1608 phantom circuit116(秘密を洩らす隠語の変脱、反隠語的な告白と歴史)  系統発生的に見えて変脱する神話、魔法譚、怪談、ミステリ、精神分析に対応して変脱する神託、魔法、腹話術、恐喝、精神分析は、秘密を洩らす話法の変脱である。それには、系統発生的に見えて変脱する底知れぬ命令と、その解が対応している。すなわち、運命と偶然、種と個、良心と悪、精神と偽、無意識と症状、そして、生首と秘密である。  神託が恐喝じみていたり、精神分析が腹話術じみているのは、変脱の痕跡であるが、秘密も同然の運命が生首のように振る舞い、偶然も同然の種が運命のように振る舞い、偽も同然の無意識が精神のように振る舞う、というように底知れぬ命令は振る舞うのである。

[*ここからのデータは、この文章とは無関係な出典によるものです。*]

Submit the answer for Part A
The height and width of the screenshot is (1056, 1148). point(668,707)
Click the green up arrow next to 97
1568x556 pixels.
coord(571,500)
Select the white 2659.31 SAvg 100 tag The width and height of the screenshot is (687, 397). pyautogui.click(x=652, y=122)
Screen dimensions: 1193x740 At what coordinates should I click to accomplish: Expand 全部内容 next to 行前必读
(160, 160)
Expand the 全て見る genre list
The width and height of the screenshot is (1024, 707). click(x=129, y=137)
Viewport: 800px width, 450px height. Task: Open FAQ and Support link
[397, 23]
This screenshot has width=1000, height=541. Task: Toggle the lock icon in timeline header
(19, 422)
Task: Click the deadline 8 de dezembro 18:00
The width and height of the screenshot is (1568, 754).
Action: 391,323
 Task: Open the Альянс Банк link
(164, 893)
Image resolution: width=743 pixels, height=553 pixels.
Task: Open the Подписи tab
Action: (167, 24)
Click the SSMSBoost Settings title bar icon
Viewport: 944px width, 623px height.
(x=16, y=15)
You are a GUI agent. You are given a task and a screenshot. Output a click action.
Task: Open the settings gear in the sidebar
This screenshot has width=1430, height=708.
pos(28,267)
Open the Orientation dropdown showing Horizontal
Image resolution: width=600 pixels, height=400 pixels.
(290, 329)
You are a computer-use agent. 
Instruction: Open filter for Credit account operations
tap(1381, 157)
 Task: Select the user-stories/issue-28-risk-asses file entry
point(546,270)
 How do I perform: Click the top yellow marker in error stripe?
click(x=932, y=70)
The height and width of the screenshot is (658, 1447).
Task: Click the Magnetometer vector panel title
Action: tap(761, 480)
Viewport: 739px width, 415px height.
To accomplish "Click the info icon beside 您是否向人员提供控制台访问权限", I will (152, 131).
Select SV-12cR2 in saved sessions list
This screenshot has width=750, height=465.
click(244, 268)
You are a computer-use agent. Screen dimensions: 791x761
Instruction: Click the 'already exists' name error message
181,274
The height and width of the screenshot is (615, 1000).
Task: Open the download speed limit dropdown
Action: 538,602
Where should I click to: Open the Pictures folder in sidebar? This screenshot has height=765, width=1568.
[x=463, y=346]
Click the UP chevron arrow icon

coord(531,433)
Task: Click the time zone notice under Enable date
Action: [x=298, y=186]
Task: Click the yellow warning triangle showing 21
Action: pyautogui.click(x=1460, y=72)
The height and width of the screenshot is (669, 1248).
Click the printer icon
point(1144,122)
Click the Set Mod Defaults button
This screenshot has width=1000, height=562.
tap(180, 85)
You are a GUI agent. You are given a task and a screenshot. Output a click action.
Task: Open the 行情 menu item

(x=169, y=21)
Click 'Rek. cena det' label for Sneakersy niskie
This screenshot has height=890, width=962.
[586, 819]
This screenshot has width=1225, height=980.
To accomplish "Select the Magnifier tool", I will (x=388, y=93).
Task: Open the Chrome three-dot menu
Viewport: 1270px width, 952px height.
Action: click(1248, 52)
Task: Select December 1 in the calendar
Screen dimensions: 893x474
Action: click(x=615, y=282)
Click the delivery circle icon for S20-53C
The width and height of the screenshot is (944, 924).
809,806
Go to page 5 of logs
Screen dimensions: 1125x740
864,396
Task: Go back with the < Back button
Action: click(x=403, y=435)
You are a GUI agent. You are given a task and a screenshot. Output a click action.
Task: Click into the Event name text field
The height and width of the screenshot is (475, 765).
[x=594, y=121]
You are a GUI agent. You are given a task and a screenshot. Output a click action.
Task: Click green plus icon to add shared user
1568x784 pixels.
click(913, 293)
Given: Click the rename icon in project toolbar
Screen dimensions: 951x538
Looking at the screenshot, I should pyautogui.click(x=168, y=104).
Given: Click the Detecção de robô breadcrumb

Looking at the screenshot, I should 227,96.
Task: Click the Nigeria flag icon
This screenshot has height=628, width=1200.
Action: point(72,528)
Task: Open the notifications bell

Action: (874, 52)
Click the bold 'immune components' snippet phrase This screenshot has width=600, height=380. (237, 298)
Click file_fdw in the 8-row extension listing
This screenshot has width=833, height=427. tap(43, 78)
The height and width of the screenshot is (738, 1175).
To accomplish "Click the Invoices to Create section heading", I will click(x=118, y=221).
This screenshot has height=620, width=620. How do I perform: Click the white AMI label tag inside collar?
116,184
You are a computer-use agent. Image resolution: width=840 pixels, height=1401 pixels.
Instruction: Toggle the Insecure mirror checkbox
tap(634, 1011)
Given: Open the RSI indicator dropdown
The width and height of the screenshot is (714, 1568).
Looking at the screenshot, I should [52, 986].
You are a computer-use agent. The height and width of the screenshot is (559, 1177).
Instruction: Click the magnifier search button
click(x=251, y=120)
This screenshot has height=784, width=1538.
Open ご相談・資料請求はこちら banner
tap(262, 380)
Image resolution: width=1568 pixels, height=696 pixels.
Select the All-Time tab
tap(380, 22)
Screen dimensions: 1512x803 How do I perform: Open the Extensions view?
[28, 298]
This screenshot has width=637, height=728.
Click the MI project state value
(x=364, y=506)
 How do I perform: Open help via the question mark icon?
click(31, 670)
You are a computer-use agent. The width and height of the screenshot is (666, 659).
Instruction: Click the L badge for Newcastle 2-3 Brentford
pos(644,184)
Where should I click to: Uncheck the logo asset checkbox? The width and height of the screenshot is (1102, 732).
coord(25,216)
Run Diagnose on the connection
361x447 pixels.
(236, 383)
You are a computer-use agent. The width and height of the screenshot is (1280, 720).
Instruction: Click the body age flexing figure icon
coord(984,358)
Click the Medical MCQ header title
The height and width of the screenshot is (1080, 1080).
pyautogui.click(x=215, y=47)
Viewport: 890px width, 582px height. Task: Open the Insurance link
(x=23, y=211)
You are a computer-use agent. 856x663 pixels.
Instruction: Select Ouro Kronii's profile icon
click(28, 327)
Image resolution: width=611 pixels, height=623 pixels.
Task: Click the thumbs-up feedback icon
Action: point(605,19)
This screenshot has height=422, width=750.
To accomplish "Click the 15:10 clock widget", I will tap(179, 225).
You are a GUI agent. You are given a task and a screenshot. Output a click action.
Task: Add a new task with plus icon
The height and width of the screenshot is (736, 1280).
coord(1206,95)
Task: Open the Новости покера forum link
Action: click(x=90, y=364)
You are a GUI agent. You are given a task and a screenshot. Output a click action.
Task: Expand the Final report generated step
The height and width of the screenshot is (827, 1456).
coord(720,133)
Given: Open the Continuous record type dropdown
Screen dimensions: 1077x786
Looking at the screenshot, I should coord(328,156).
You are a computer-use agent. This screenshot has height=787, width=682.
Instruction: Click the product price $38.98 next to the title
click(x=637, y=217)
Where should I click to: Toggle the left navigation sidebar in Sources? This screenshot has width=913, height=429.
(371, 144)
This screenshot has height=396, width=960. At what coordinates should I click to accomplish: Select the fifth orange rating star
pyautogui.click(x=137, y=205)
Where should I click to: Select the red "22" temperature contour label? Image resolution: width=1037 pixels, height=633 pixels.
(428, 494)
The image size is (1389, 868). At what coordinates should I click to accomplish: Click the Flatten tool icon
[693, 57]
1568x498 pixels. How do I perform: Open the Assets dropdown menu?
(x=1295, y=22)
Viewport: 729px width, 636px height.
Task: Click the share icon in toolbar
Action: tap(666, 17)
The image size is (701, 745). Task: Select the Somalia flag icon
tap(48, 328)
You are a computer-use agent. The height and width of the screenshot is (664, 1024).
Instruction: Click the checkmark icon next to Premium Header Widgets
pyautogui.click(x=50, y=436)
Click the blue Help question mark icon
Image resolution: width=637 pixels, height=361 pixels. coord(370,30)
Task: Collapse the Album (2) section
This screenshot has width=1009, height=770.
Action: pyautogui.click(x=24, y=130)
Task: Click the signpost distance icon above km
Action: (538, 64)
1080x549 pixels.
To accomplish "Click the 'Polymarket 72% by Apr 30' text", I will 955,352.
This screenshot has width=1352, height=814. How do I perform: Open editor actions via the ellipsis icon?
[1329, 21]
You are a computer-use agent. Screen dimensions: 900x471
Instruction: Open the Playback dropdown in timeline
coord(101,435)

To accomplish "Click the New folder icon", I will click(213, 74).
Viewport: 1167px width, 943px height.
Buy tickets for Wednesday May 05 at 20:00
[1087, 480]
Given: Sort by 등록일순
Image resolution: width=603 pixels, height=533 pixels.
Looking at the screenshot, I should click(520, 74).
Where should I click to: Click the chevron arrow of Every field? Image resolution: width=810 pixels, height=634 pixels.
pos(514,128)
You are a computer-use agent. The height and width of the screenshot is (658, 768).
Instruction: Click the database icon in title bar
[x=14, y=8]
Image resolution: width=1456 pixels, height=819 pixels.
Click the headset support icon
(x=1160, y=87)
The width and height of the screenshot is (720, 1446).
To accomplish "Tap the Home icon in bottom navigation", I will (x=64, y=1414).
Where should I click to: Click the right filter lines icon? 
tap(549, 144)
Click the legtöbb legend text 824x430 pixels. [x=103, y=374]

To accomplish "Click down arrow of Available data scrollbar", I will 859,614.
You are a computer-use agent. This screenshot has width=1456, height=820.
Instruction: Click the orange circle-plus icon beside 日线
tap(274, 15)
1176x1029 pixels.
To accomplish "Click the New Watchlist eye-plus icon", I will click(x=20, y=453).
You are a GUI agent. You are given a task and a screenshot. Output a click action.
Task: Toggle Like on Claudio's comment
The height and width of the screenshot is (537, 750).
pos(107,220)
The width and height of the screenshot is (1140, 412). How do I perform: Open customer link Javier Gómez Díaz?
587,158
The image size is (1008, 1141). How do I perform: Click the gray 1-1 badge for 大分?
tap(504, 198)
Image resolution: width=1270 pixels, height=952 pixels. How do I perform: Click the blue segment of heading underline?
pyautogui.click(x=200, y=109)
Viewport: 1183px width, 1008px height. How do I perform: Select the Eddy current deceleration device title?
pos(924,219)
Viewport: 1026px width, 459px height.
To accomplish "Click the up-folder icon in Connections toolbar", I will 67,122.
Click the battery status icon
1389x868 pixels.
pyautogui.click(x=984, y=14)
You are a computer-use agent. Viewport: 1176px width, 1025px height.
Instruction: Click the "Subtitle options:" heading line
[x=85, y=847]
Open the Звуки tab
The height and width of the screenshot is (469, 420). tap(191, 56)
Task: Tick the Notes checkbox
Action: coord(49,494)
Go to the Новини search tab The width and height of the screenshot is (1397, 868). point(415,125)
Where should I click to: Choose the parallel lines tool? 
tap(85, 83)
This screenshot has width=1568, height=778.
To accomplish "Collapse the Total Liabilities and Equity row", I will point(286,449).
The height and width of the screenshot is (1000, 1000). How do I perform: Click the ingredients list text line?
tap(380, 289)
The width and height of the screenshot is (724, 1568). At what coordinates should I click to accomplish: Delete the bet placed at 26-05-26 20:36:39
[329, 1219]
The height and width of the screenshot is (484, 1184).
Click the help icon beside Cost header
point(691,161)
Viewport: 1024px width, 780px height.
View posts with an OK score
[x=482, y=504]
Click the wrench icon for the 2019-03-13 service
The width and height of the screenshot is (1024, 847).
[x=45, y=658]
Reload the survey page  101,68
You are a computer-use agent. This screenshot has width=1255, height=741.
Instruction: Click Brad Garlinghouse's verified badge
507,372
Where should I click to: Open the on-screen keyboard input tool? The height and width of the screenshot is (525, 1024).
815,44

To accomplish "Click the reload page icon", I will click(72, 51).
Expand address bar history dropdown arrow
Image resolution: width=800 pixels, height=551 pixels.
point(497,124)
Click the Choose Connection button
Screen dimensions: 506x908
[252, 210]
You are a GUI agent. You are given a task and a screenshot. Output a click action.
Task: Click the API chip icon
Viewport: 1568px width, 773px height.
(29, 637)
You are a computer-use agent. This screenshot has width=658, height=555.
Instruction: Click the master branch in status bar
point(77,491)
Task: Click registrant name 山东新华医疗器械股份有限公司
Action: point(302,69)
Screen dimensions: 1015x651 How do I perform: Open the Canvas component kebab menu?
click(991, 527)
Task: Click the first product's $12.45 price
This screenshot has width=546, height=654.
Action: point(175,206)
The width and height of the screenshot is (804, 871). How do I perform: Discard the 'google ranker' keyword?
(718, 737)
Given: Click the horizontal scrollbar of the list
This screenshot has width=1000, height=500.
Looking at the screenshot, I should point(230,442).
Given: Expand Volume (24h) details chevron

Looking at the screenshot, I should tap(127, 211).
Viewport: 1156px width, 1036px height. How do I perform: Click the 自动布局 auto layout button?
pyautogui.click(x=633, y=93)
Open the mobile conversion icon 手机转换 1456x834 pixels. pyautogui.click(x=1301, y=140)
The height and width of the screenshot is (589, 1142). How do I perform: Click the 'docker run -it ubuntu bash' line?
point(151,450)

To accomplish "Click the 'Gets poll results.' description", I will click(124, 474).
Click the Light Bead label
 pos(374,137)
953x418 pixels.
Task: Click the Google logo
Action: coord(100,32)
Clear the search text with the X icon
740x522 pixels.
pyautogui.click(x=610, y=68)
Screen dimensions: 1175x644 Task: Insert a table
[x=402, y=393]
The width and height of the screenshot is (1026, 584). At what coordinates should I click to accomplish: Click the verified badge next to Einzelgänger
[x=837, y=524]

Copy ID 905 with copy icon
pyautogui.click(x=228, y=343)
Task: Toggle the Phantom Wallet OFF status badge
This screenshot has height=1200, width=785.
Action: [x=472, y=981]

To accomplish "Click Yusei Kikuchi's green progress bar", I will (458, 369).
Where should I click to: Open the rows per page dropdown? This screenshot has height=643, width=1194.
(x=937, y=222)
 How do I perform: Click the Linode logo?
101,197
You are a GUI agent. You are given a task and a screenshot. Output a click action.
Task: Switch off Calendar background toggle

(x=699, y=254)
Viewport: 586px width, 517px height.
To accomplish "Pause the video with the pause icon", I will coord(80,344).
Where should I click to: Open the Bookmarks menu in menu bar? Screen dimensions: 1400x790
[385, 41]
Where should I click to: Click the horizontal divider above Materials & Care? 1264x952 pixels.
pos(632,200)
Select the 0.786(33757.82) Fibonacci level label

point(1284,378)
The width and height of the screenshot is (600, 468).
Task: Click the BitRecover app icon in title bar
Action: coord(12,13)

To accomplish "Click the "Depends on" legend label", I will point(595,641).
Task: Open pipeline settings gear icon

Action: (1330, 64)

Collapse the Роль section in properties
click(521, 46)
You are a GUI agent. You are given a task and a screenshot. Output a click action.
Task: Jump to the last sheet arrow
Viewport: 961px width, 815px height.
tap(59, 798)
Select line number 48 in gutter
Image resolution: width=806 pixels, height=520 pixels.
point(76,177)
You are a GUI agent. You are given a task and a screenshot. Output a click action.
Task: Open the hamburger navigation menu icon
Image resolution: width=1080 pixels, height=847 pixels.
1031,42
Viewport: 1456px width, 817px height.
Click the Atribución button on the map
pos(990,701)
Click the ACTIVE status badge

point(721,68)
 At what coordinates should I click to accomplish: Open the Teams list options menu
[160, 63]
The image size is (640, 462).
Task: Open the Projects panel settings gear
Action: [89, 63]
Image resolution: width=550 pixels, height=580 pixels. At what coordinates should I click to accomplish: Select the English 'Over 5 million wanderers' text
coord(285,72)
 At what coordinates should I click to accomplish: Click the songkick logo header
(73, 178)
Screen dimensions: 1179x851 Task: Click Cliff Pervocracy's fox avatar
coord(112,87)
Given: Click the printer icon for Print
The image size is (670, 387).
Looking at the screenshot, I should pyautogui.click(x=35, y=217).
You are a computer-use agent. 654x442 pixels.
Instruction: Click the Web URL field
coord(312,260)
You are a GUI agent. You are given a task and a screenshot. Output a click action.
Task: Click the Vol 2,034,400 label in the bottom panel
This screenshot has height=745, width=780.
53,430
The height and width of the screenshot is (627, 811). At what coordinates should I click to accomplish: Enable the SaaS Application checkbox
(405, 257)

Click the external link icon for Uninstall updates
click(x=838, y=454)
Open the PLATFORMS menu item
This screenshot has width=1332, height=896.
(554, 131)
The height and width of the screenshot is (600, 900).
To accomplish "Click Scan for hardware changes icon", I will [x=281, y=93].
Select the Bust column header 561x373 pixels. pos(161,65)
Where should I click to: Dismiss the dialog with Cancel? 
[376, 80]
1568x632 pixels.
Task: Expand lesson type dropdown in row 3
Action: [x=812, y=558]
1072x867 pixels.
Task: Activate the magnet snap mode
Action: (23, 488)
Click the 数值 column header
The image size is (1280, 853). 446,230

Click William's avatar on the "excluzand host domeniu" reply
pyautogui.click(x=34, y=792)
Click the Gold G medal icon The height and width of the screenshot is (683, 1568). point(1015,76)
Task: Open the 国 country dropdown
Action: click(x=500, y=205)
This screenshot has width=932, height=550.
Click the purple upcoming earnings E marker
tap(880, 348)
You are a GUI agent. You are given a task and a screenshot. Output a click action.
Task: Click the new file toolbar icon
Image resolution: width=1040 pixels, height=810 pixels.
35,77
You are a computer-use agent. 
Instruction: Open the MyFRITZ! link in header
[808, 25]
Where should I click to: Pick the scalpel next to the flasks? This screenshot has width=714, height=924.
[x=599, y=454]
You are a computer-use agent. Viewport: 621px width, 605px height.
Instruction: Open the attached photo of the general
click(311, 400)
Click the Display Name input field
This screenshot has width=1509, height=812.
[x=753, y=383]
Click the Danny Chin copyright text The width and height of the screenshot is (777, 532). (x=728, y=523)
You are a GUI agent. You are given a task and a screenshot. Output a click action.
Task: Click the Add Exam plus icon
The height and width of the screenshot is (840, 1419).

同じようにして、個も同然の良心は種のように振る舞い、悪も同然の精神は良心のように振る舞うはずであるが、これは、良心や精神が実在するように(従って実在するかのように)まじなうのである。  一体、反隠語的な告白と歴史は、その歴史的痙攣は、ツキジデス的にタイム・スリップしたようなのぞき穴から提喩的に迫ろうと、ヘロドトス的に個々の証言と証言との間に出現しては逃れ去る(無も同然の)一般を以て迫ろうと、後れて来る主体の関心を躱せない。つまり、告白と歴史を反隠語的にするのは、呪術的な妥当要求としての正直と正当性の解離である。  アルカモーヌ(の生首)の出現は、反隠語的ではなく、その秘密の光景が宙に浮いてしまうのは、前触れるのではなく後れて来るはずのジャンが途中までしかやって来ないからである。呪術的な妥当要求の失効である。